Description of the task >>
Your response must be an exact transcription of the lines from the one containing "The width and height of the screenshot is (728, 728)." through the final line of the data.

Stored records:
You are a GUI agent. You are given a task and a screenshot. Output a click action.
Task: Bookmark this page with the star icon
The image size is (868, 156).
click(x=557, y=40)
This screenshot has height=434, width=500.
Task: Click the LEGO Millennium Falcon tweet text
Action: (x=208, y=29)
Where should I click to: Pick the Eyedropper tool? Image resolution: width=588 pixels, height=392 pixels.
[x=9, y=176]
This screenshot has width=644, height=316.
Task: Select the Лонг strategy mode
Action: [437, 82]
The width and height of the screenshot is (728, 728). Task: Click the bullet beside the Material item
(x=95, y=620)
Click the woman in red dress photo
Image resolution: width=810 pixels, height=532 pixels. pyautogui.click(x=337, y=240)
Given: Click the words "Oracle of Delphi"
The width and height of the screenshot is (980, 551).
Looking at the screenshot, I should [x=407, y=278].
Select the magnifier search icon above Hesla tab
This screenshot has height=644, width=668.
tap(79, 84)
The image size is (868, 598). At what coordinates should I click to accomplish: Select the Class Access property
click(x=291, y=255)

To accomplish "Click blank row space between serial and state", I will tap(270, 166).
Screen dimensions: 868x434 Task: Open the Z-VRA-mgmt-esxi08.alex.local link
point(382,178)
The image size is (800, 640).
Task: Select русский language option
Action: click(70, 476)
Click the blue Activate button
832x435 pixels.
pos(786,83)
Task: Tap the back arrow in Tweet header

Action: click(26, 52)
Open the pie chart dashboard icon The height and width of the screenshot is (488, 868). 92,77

Result for this task >>
The width and height of the screenshot is (728, 728). Task: Click the bullet beside the Material item
(x=95, y=620)
Click the woman in red dress photo
Image resolution: width=810 pixels, height=532 pixels. pyautogui.click(x=337, y=240)
Given: Click the words "Oracle of Delphi"
The width and height of the screenshot is (980, 551).
Looking at the screenshot, I should [x=407, y=278].
Select the magnifier search icon above Hesla tab
This screenshot has height=644, width=668.
tap(79, 84)
The image size is (868, 598). At what coordinates should I click to accomplish: Select the Class Access property
click(x=291, y=255)

To accomplish "Click blank row space between serial and state", I will tap(270, 166).
Screen dimensions: 868x434 Task: Open the Z-VRA-mgmt-esxi08.alex.local link
point(382,178)
The image size is (800, 640).
Task: Select русский language option
Action: click(70, 476)
Click the blue Activate button
832x435 pixels.
pos(786,83)
Task: Tap the back arrow in Tweet header

Action: click(26, 52)
Open the pie chart dashboard icon The height and width of the screenshot is (488, 868). 92,77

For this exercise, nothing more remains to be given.